## [What the task requires]
Take the line containing "This screenshot has" and every line after it to the end of the records, and copy them exactly, leaving out pictures.

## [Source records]
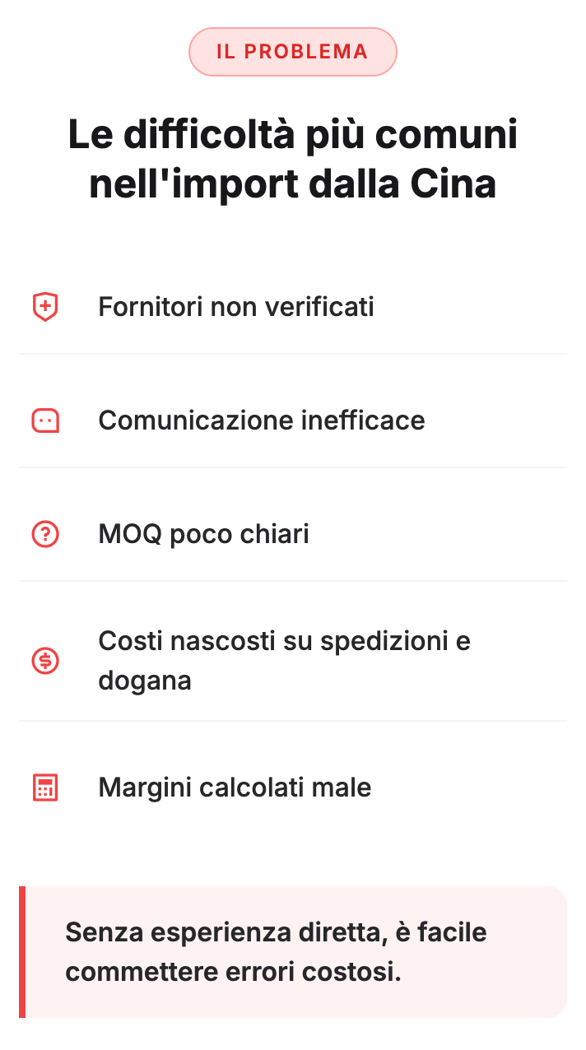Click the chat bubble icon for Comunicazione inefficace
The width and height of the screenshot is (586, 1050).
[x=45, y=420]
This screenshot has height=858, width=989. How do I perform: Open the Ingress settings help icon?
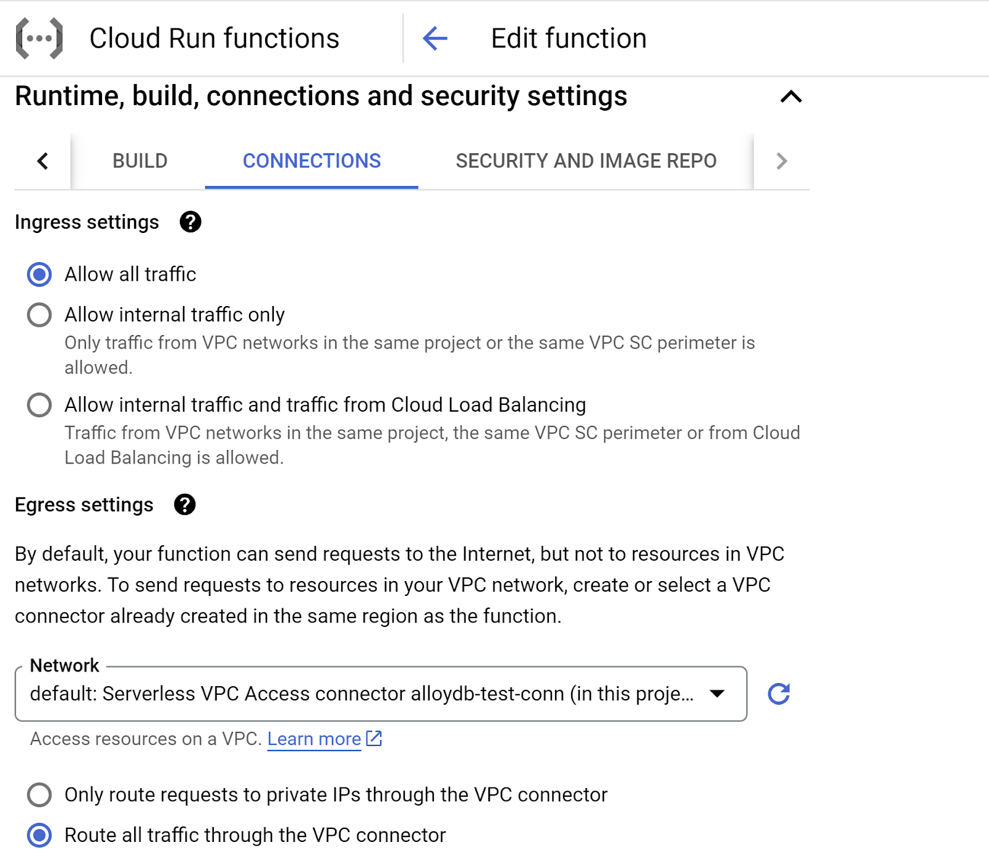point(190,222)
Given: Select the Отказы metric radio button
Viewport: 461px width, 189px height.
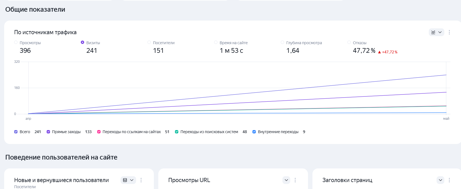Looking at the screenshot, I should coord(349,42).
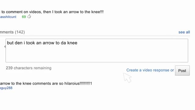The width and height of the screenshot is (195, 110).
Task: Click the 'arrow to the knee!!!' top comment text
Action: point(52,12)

## [Answer for the task]
This screenshot has height=858, width=989. How do I perform: Open the Ingress settings help icon?
point(190,222)
Given: Select the Отказы metric radio button
Viewport: 461px width, 189px height.
Looking at the screenshot, I should coord(349,42).
The width and height of the screenshot is (195, 110).
Task: Click the 'arrow to the knee!!!' top comment text
Action: point(52,12)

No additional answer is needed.